What's "porn"? You know it when you see it; it's also a consensual activity performed for public consumption, usually by professionals. (For this reason experts urge us to stop using the phrase "child pornography", favouring "child abuse material".)
What's "revenge porn"? The malicious publication of private images to embarrass or hurt the person in them, for no good reason. It's neither revenge nor porn.
But that's almost fitting: it's a mess of contradictions. Designed to be shameful - yet the images being shared are, initially at least, signs of intimacy and trust. It's supposed to make us think less of the woman's (it's always a woman's) moral standards - but shouldn't we think far less of the person breaking her trust so despicably?
We know it's a crime, but we blame the victim. Look at Facebook's suggestion that people worried about revenge porn should, um, give Facebook access to their nudes in advance.
As Van Badham wrote in the Guardian: "Maybe - just maybe - it's more than the images that oblige scrutiny here. It's the actual douchebags who share them and the platforms that allow them to be shared.
"You shouldn't need to send naked pictures of yourself to register an abuse. All you should have to do is make a phone call [to the police] and action should be taken on your behalf."
The problem isn't people taking sexually explicit images of themselves. It's not even sharing those images with partners of their choice. It's that others use those images to intimidate and bully, and, often, get away with it.
In the case of Thomas Evans, the soldier dismissed from the army this week, his target made a complaint in 2014; it wasn't followed up until his phone was seized in relation to other matters.
How does this happen? Why does it, for want of a better word, "work"?
Because damaging attitudes towards sex, and women, and women's sexual expression, are still prevalent in our society. This isn't new. It's simply an internet-specific application of age-old misogyny: making women's bodies a source of shame they can never escape.
Every ad break tells the story: women can't be happy unless their legs are smooth, their hair is glossy, their deodorant is clear, their cold sores are invisible, and they show absolutely no sign of having a period.
Every news cycle tells the other story: women's short skirts distract men. Girls' short skirts distract men. Women getting drunk should take precautions. Women jogging at night should take precautions. Women on Tinder should take precautions.
So don't wear short skirts. Don't drink. Don't try to meet people online. Or offline. Don't take nude photos. If you do, share them with Mark Zuckerberg. Invest in a fetching red cloak and white bonnet while you're at it.

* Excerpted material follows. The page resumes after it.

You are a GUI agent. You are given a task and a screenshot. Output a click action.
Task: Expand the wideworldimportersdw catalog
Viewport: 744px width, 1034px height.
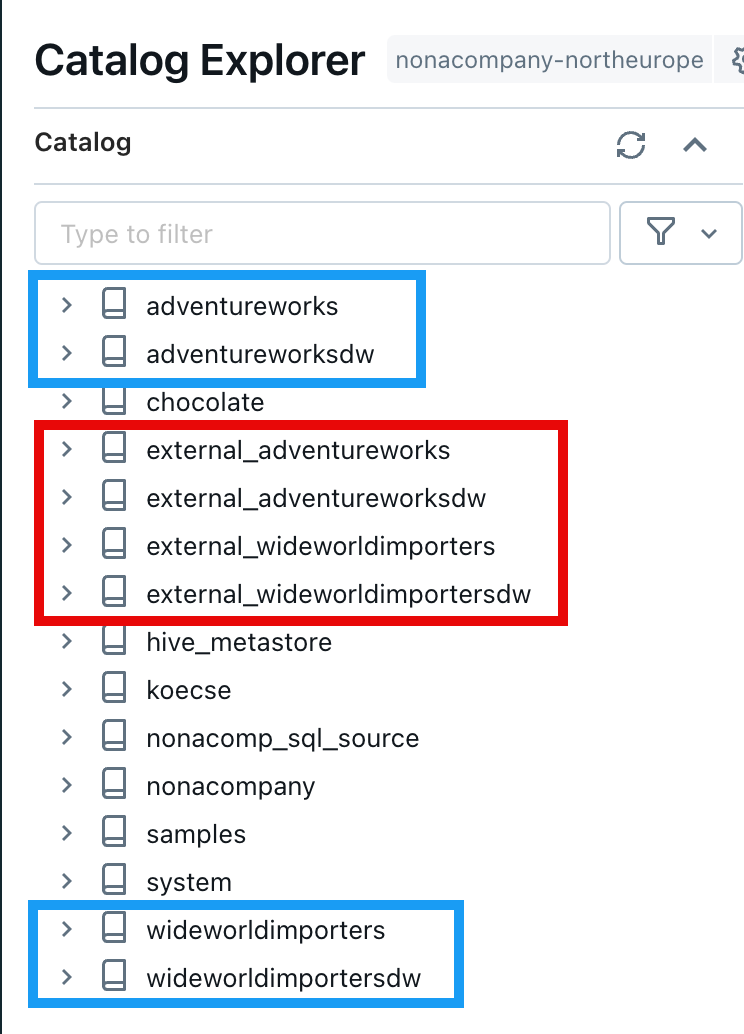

Women are constantly being put in their place, and that place is nowhere. Either you're not taking care of yourself, or you're trying too hard and no one will take you seriously. You're leading him on, or you're being frigid. You should try meeting new people, but what did you expect when you tried to meet new people?
So, back to "revenge porn". You have to appeal to men, and men are visual creatures. How could they be attracted to your personality or wit if they haven't seen your areolae? But shame on you for taking such pictures, have you no self-respect?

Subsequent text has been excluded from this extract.